ACTIVITY> When a line below contains the word "cell", copy that line.

EXTRACTED DATA>
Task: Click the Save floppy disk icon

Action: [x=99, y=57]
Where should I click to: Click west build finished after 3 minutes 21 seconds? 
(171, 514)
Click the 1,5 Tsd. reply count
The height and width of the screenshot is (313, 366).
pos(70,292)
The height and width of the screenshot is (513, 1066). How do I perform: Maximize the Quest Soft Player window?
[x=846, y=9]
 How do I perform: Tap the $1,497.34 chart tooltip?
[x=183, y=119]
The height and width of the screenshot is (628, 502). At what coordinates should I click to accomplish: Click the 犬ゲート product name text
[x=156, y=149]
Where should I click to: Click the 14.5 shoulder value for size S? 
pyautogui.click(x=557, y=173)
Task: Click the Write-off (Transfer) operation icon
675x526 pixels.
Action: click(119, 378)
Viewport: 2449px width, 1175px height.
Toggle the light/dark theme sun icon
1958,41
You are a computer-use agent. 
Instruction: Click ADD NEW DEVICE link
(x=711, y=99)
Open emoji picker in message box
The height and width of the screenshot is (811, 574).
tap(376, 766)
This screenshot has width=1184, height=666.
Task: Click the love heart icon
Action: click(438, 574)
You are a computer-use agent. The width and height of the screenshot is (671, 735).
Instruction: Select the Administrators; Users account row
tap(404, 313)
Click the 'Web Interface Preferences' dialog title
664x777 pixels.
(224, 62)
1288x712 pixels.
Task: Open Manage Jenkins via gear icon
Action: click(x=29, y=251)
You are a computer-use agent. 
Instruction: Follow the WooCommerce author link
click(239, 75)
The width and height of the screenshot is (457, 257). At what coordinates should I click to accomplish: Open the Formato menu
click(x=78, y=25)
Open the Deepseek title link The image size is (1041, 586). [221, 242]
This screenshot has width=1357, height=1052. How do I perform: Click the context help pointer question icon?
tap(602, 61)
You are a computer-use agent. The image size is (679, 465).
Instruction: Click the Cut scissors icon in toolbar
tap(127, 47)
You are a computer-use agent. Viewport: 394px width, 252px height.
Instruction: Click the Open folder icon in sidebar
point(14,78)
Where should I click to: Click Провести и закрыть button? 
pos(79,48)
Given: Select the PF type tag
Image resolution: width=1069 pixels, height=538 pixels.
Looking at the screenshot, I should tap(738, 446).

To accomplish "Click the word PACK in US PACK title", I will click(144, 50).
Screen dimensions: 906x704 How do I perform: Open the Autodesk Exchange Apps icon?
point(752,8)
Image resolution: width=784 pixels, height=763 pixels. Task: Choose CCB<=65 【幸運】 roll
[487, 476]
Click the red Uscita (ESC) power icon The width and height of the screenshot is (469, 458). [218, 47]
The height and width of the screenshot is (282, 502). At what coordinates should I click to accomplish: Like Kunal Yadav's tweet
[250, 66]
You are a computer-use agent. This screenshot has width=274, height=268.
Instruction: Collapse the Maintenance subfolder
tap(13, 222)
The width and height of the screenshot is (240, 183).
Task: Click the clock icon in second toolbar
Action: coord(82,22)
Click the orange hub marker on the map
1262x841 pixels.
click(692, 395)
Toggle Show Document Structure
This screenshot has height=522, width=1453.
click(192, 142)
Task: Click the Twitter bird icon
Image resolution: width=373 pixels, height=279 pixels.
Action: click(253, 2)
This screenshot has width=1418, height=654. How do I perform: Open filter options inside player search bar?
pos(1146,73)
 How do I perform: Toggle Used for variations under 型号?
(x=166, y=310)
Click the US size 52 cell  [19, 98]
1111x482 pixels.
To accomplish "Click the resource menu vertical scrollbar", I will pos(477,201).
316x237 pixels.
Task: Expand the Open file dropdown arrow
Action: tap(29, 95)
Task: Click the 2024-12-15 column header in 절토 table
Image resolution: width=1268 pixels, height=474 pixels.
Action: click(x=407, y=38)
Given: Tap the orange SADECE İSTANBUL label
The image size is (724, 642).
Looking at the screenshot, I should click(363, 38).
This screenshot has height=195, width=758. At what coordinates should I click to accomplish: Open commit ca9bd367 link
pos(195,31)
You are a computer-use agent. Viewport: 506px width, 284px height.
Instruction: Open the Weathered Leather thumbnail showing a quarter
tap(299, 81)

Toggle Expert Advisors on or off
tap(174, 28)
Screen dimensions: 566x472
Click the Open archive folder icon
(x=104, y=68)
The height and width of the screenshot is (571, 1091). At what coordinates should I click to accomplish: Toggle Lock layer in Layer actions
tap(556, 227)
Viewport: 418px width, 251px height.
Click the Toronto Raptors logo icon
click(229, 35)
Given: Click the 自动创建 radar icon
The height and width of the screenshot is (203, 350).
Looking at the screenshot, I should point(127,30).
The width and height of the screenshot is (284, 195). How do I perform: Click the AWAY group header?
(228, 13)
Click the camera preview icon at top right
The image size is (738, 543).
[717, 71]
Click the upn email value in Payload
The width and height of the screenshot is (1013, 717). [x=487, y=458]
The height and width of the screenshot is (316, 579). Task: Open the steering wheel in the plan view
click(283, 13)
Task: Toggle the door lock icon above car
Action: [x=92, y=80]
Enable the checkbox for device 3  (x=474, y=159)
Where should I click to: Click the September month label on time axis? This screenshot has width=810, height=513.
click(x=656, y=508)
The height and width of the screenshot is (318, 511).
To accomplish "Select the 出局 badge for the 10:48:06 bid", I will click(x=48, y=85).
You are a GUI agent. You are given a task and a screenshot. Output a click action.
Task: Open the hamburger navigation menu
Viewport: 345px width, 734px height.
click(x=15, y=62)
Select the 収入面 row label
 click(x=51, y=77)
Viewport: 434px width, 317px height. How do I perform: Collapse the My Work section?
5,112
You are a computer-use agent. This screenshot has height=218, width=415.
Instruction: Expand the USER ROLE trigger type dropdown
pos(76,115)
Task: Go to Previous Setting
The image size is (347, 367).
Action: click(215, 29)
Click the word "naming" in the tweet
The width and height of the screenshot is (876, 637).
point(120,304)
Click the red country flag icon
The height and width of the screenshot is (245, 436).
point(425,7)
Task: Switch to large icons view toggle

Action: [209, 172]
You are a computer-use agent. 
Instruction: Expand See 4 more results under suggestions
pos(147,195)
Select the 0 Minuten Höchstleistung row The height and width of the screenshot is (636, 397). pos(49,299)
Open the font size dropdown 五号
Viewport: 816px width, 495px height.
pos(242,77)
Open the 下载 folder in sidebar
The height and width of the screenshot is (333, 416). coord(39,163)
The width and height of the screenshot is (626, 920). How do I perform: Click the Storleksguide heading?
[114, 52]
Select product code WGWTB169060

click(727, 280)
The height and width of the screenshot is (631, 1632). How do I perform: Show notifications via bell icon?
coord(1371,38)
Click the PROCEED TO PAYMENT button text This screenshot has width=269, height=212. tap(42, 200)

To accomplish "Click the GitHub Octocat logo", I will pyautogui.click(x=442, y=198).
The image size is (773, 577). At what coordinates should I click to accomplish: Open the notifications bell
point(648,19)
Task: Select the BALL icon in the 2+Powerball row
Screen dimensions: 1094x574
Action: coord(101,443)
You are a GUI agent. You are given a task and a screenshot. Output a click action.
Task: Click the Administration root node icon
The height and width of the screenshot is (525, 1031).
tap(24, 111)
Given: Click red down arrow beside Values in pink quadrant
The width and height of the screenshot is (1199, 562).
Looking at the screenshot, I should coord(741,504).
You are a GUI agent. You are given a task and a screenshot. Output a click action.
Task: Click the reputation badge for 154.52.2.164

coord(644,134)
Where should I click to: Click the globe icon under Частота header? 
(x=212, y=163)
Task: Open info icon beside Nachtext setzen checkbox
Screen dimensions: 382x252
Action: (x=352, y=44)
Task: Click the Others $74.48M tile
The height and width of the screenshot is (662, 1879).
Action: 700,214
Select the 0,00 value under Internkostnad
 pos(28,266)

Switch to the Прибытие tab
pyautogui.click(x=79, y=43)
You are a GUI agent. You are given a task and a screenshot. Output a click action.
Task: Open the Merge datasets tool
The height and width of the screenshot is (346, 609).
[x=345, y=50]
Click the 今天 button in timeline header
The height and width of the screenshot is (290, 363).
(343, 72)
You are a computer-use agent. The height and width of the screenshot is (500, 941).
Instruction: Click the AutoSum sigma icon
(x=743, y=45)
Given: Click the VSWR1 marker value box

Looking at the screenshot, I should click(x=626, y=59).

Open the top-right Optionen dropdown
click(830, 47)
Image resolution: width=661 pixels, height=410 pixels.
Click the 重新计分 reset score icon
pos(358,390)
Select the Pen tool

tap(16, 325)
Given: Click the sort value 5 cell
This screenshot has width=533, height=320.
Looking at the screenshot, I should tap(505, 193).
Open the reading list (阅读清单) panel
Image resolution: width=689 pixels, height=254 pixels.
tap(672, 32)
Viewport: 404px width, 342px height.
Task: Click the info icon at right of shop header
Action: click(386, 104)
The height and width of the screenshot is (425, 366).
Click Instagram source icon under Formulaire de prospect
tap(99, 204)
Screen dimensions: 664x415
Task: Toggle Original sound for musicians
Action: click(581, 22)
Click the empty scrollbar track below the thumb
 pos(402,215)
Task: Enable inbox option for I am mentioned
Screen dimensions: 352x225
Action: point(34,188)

RESULT FOR THIS TASK>
Click the US size 52 cell  [19, 98]
Given: Click the sort value 5 cell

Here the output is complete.